Au tribunal de Strasbourg
Maladie de Lyme : un procès révélateur du déni français
Le procès à Strasbourg d’une biologiste et d’un pharmacien met en lumière les carences du milieu médical vis-à-vis de la maladie de Lyme.
« Sur la maladie de Lyme, rien n’a bougé depuis 30 ans. Sa prévalence est sous-évaluée, les tests ne sont pas fiables et les patients sont souvent mal soignés ». Ces propos ne sont pas ceux des avocats de la défense, mais du Pr Christian Perronne, chef du service des maladies infectieuses à l’hôpital Raymond-Poincaré à Garches et membre du Haut conseil de la santé publique, entendu au tribunal de Strasbourg, dans le cadre du procès de Viviane Schaller, biologiste, et du pharmacien Bernard Christophe. La première est accusée d’avoir falsifié les résultats des tests officiels pour pratiquer d’autres analyses, qu’elle se faisait rembourser par la sécurité sociale. Coût de l’opération : plus de 200 000 euros. Le second est poursuivi pour avoir vendu sans autorisation son Tic Tox, un produit composé à base d’huiles essentielles. Il s’agirait selon lui d’un complément alimentaire, tandis qu’il serait assimilable à un médicament selon l’accusation.
Une « omerta » dans le milieu médical
Au-delà du fait divers, ce procès fait ressortir les carences du monde médical vis-à-vis d’une pathologie peu connue. La maladie de Lyme est transmise par la tique, présente dans nos forêts. Elle se manifeste d’abord par un érythème cutané, et en l’absence de traitement, elle peut provoquer des problèmes articulaires, cutanés, cardiaques et neurologiques. Son incidence serait d’environ 43 cas pour 100 000 habitants, avec des disparités au niveau régional. Ainsi, l’Alsace et la Meuse présentent les taux les plus élevés. Mais pour le Pr Perronne, il y a en France une sous-estimation dramatique de la maladie. « Les tests sérologiques ont été étalonnés pour qu’il n’y ait jamais plus de 5 % de résultats positifs, et ce dogme n’a jamais été remis en cause depuis 30 ans », a-t-il affirmé. Il décrit une sorte d’omerta dans le monde médical, avec des travaux sur cette maladie qui ont bien du mal à être publiés.

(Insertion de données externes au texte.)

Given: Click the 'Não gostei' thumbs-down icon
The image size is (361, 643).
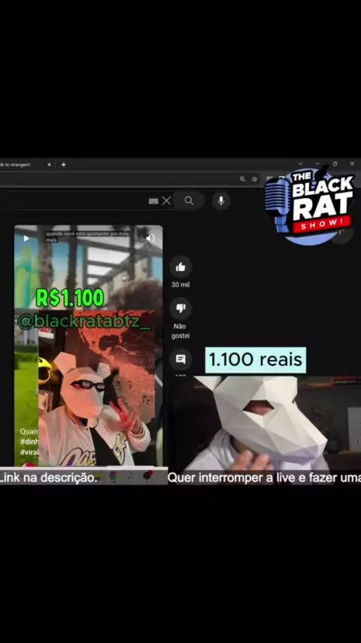Looking at the screenshot, I should click(x=181, y=309).
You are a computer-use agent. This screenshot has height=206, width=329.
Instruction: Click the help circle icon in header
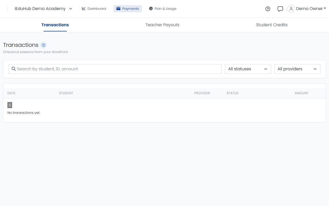point(268,9)
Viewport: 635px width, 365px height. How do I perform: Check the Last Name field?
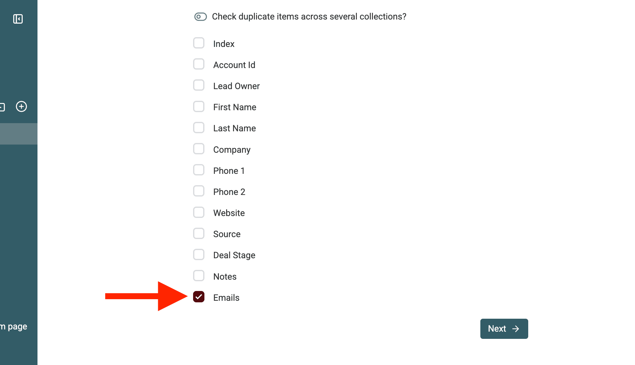tap(199, 128)
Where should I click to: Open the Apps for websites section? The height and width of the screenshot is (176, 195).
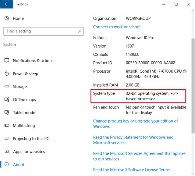pos(29,152)
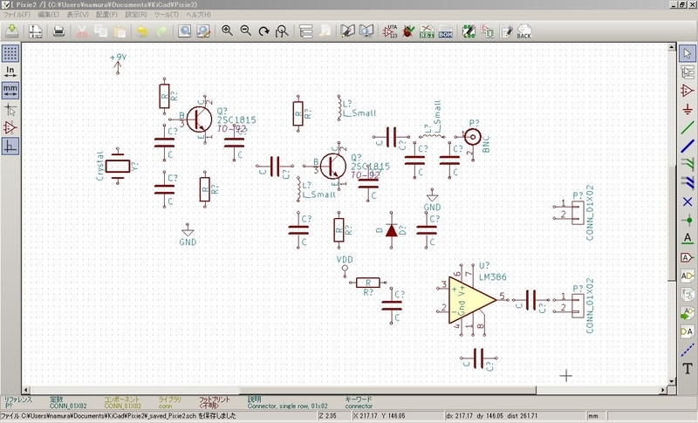Click the Save schematic icon

[x=12, y=31]
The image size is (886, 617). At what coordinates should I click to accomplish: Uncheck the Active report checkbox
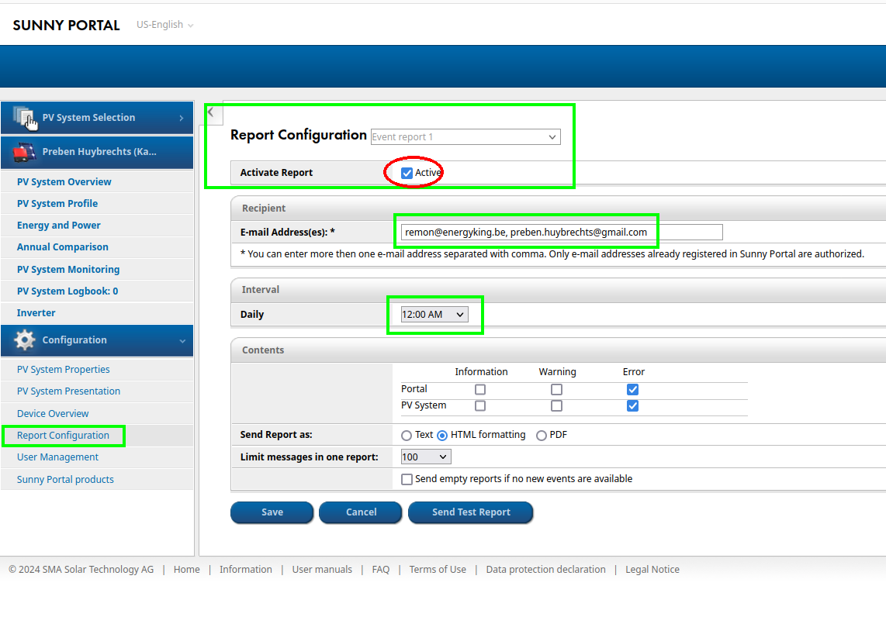[407, 173]
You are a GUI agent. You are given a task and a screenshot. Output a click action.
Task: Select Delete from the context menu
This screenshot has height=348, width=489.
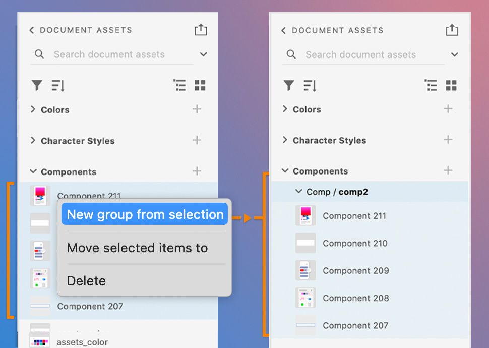(x=86, y=281)
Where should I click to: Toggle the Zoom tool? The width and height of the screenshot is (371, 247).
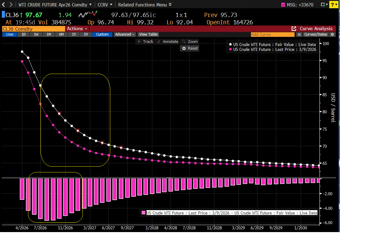click(x=189, y=41)
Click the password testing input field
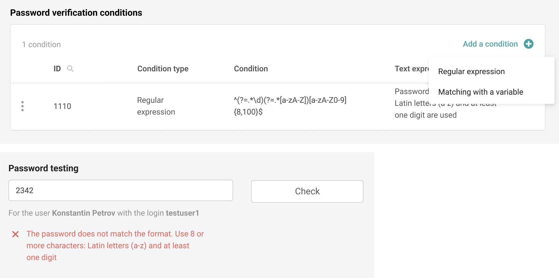 [x=120, y=190]
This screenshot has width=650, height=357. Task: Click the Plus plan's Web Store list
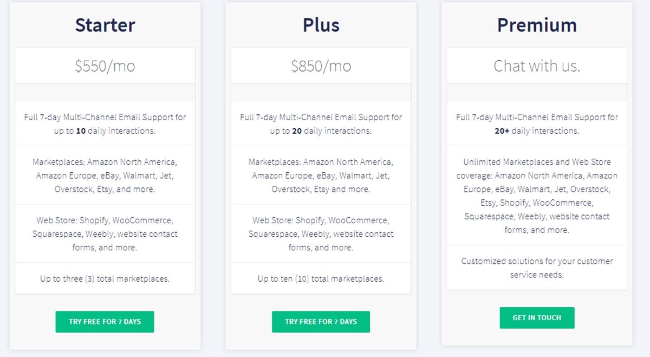click(x=321, y=234)
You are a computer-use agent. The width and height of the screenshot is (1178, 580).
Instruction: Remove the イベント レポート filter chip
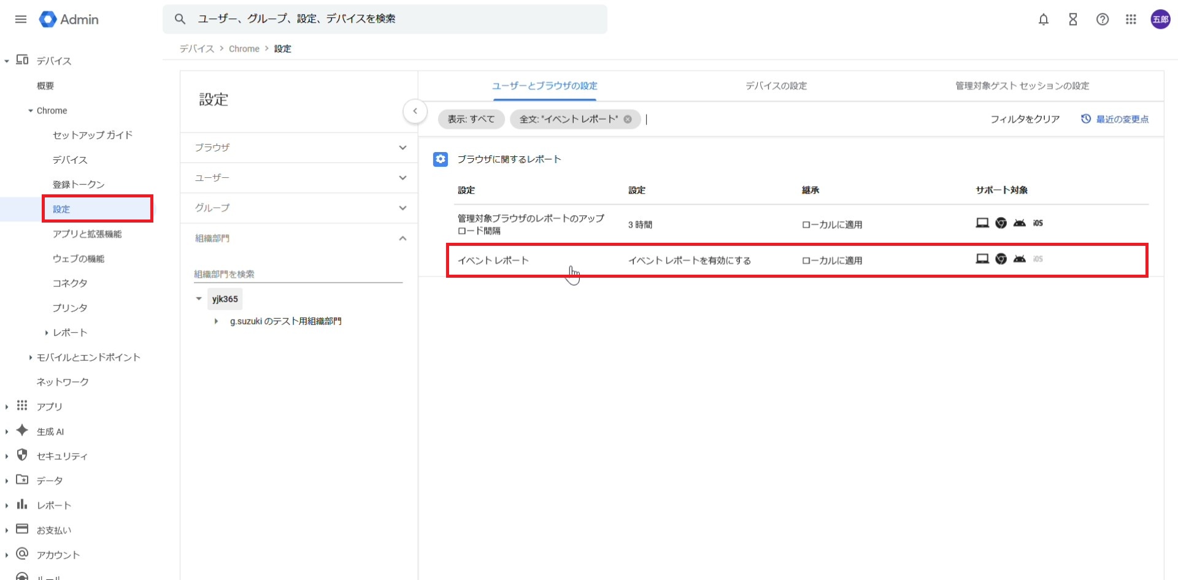pos(628,119)
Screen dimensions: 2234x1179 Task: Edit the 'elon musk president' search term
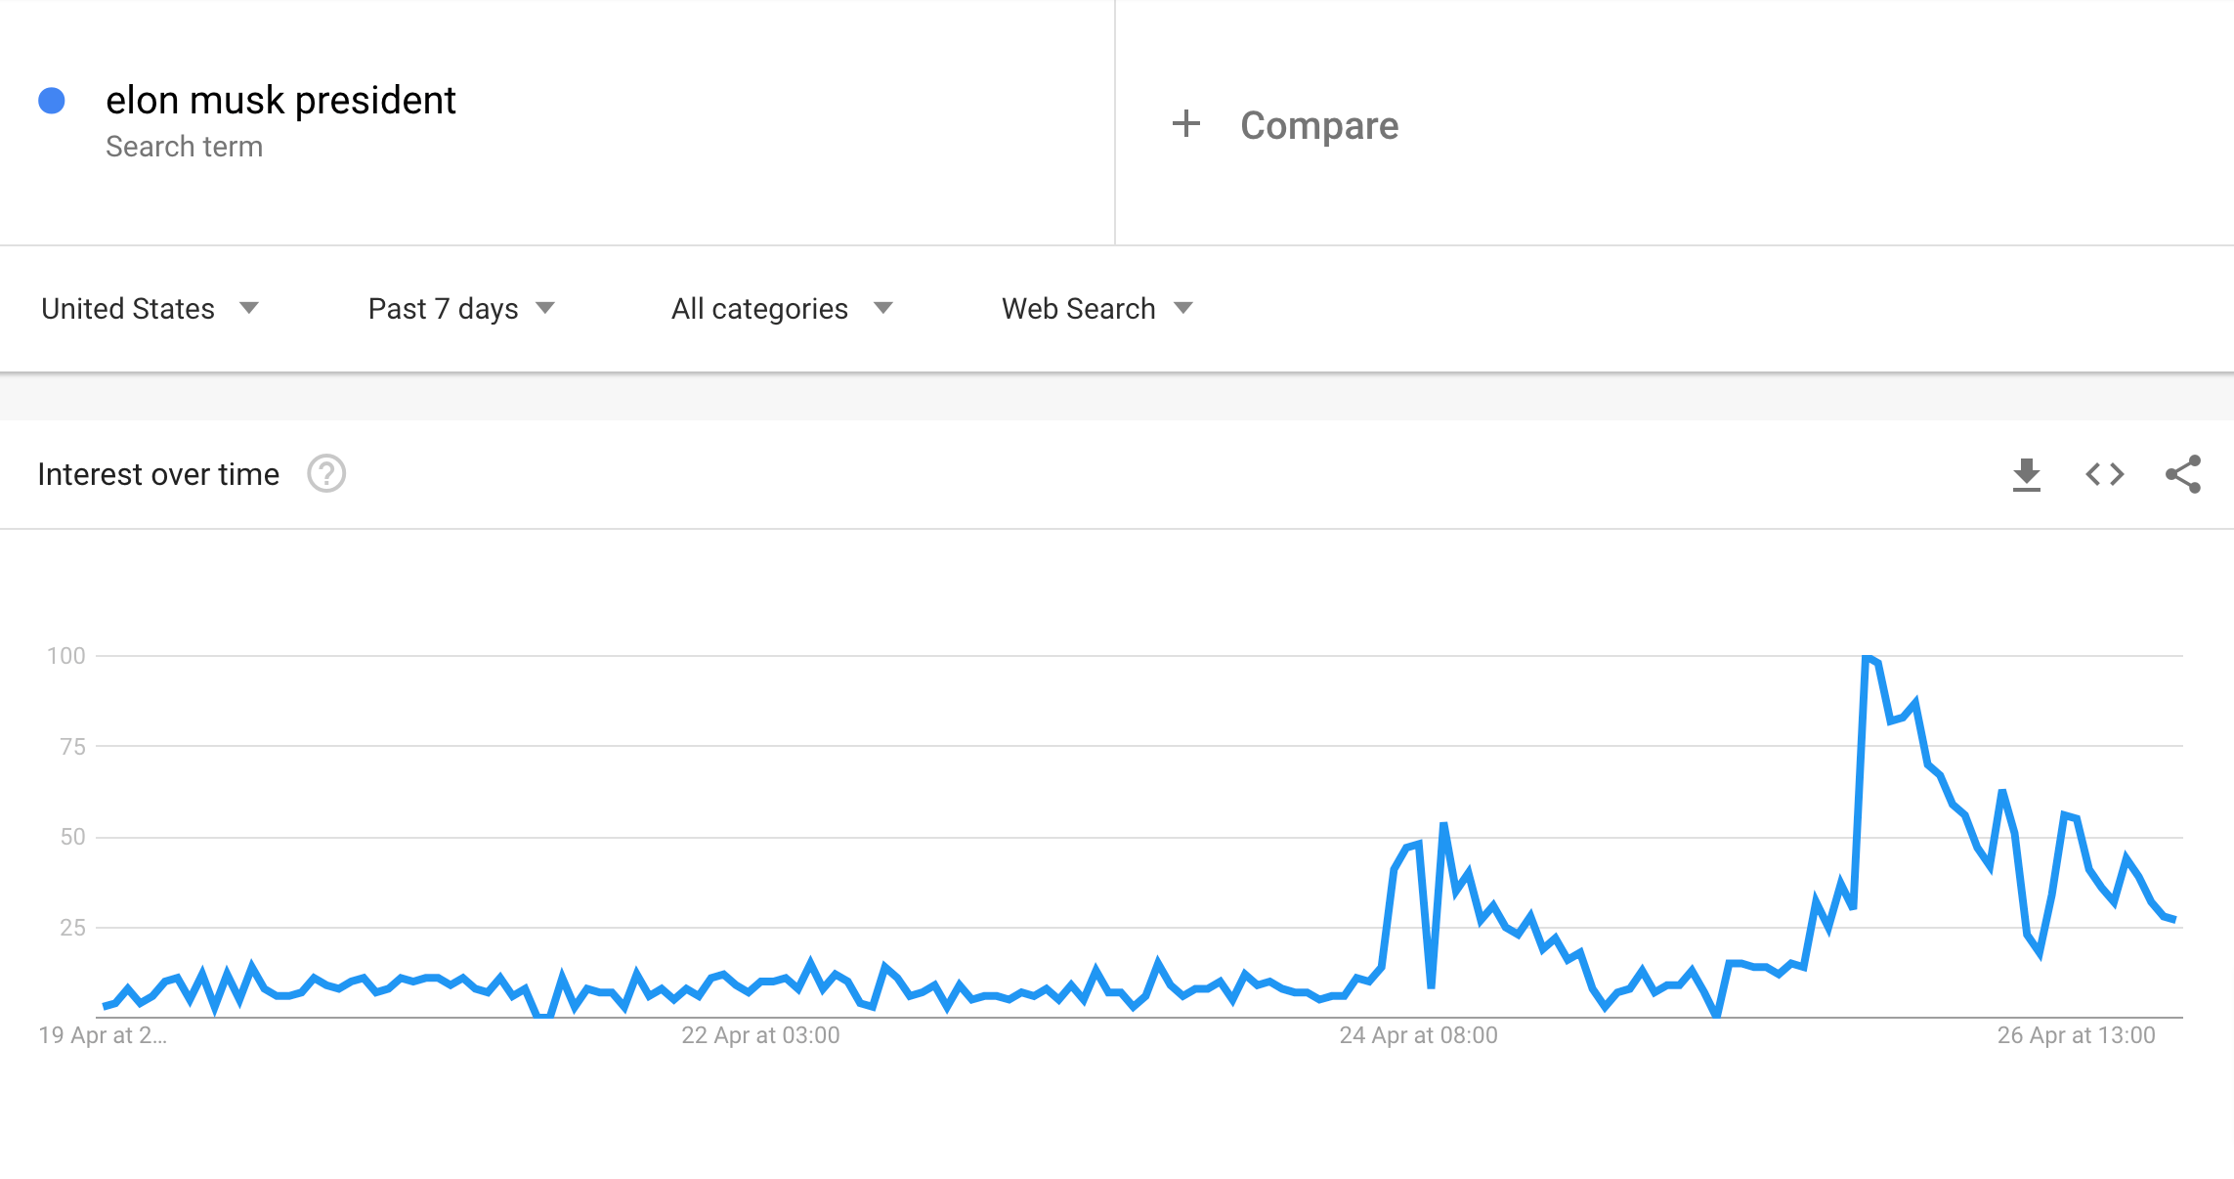pyautogui.click(x=280, y=101)
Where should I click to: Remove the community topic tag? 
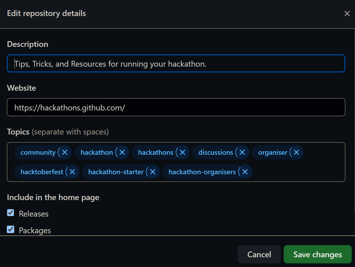(65, 152)
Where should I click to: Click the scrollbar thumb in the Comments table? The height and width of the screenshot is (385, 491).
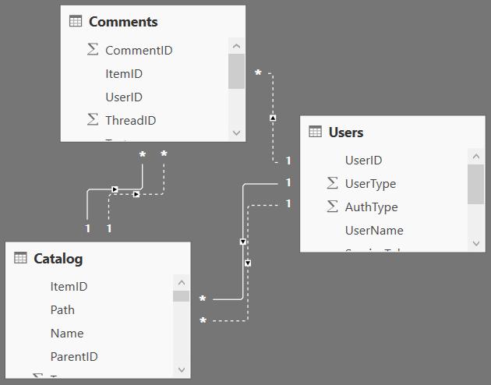(236, 71)
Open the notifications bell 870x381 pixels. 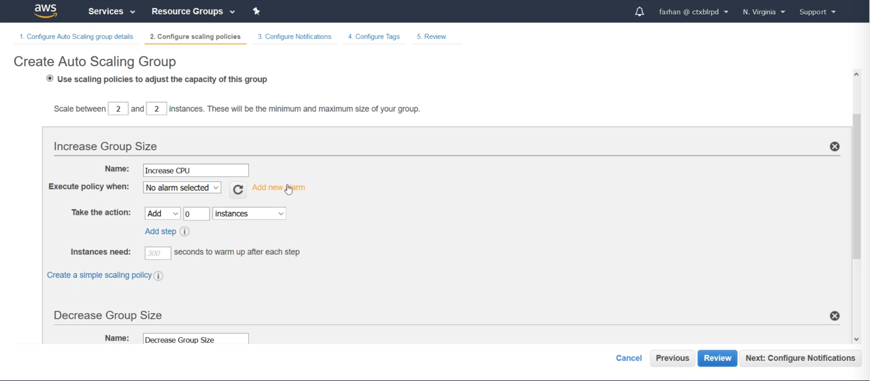click(x=639, y=12)
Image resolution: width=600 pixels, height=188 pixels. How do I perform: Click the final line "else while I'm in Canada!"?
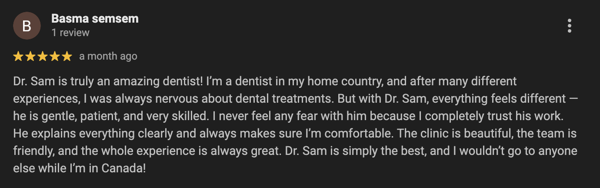coord(79,168)
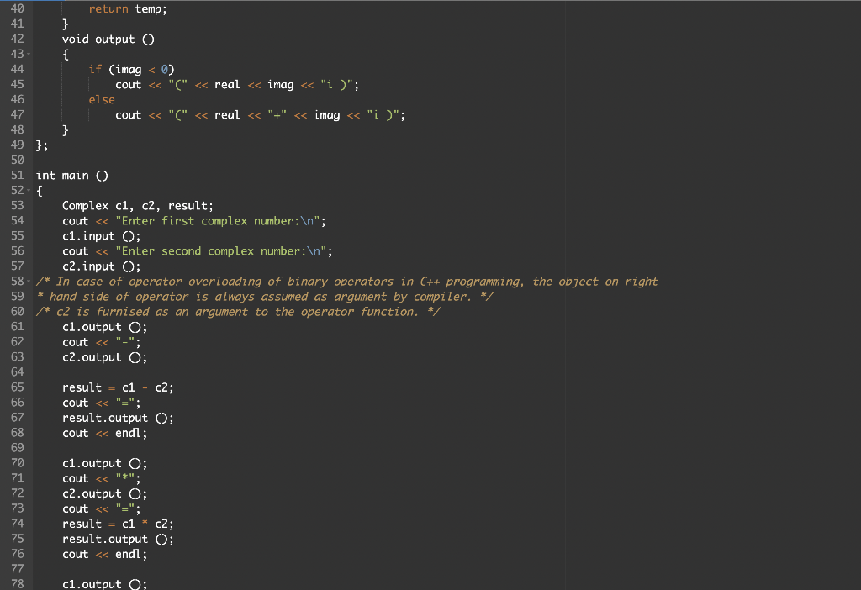The width and height of the screenshot is (861, 590).
Task: Click line number 51 beside int main
Action: [x=17, y=175]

C’est dans ce contexte que Viviane Schaller a falsifié les résultats du test officiel, car le protocole prévoit qu’un second test ne doit être pratiqué qu’après un résultat positif ou équivoque du premier. Quant au pharmacien, a-t-il profité de la situation, sachant que les traitements antibiotiques de la maladie de Lyme ne sont pas toujours efficaces en raison des résistances ? En tout cas, les patients se sont succédés à la barre pour témoigner de leurs souffrances.
Le procès, débuté il y a maintenant deux ans, devrait bientôt voir son épilogue. Le tribunal a mis sa décision en délibéré, et rendra son verdict le 13 novembre prochain.